We don’t need self-aware and self-interested AIs for AI to be a tool of our demise. AI is already being used by corporations to analyze and interpret big-data problems. They are not doing this for the good of humanity; rather, they are doing it to better line their pockets. The Justice Department has already charged Google with being an information monopoly via data manipulation through its search engine.37 Sophisticated disinformation campaigns are being waged via AI bots from within (e.g., by white supremacists) and without (e.g., by Russians and Chinese) to mislead and confuse the US population about such crucial topics as elections and COVID vaccinations.38 Ruha Benjamin has shown that AI programmers’ racialist and racist assumptions have led to the reinforcement of structural racism in a variety of public sectors, such as medical treatment and insurance coverage.39 The examples of blatant racism and sexism encoded in AI have been growing—for example, announcements of well-paying technical jobs being sent only to men (not women), and searches for the term “Black teenager” resulting in displays of police mug shots.40 As coders say, garbage in, garbage out.

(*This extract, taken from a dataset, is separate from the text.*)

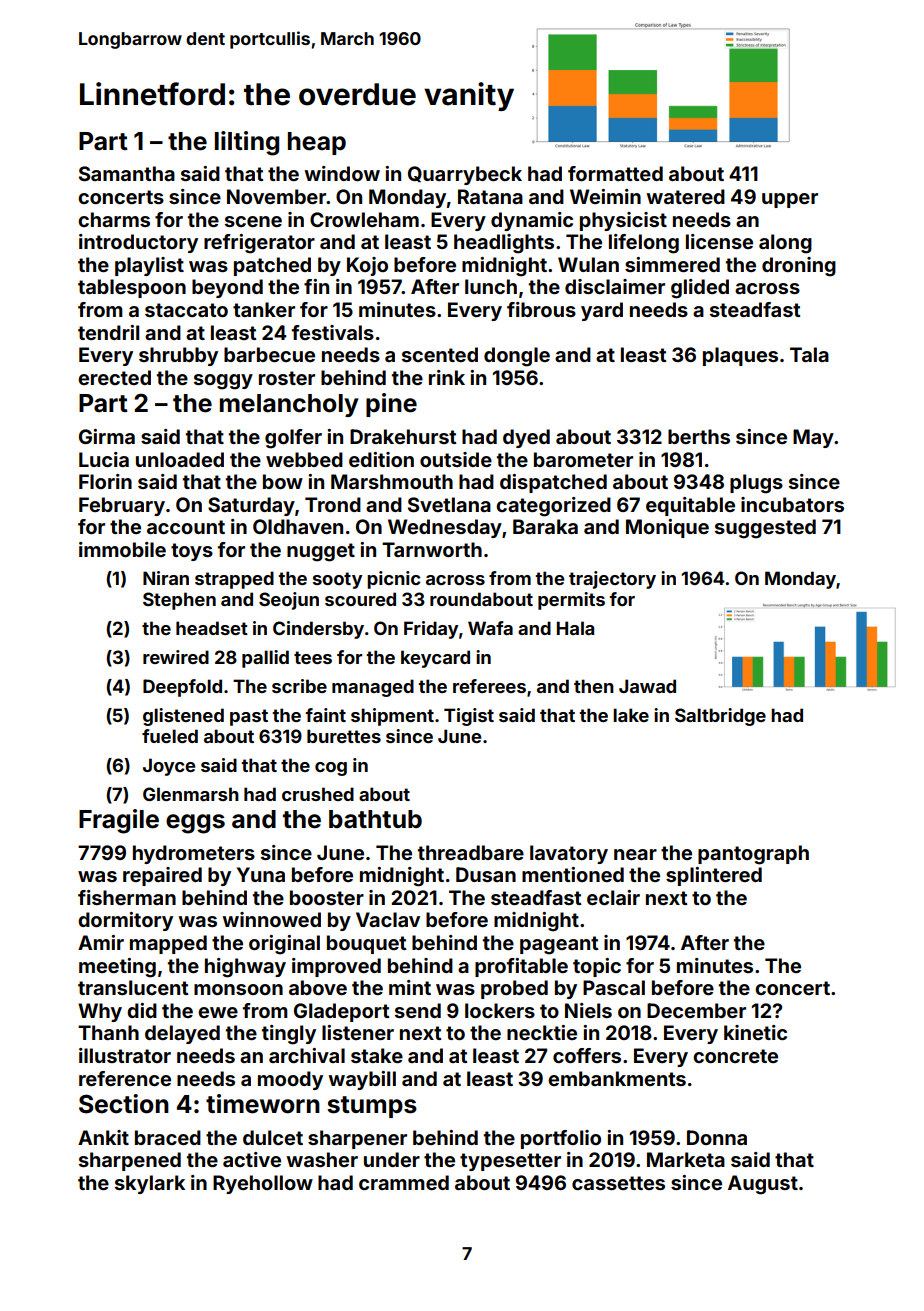 The height and width of the screenshot is (1311, 924). What do you see at coordinates (517, 357) in the screenshot?
I see `dongle` at bounding box center [517, 357].
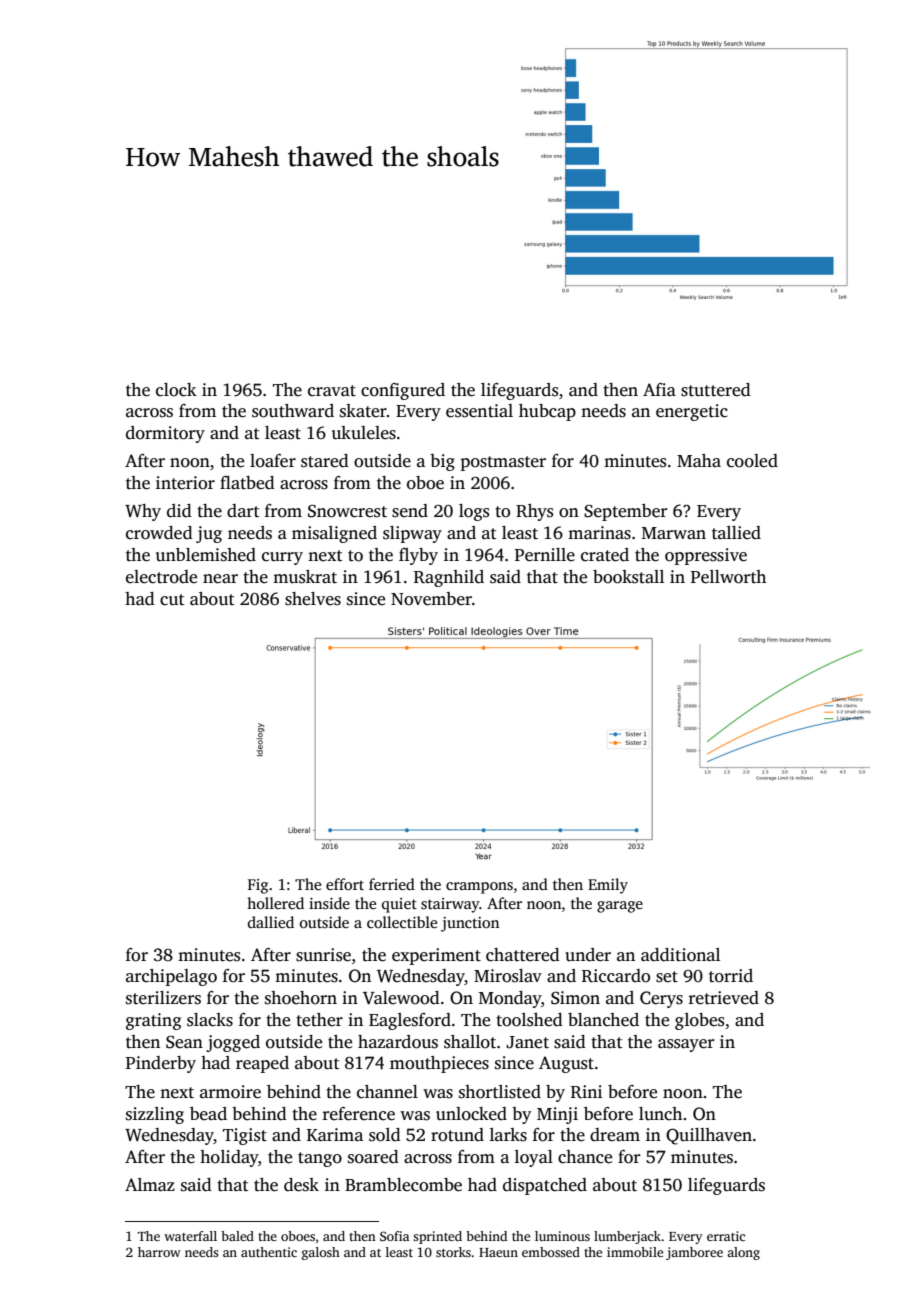 The width and height of the screenshot is (908, 1316). What do you see at coordinates (161, 577) in the screenshot?
I see `electrode` at bounding box center [161, 577].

Many of the current commercial applications of AI and big data remind me of an episode I watched a few years back on the science fiction program Philip K. Dick’s Electric Dreams. The episode, entitled “Autofac,” is based on a short story Dick wrote in 1955. The humans in the story eventually find out they are robots (AIs) that were designed to think they were humans and to behave as humans. The human behavior the autofac re-created in them is what Marx called “commodity fetishism.” In short, the autofac’s programming required it to produce and distribute commodities for human consumption. After humans destroyed themselves, the AI had no purpose, so it invented AI humans to consume the commodities it needed to produce. If you haven’t noticed that AI acting on big data sends you ads repeatedly for what it thinks you want to buy, maybe the human species is already gone, and we are simply AIs designed to consume at all costs.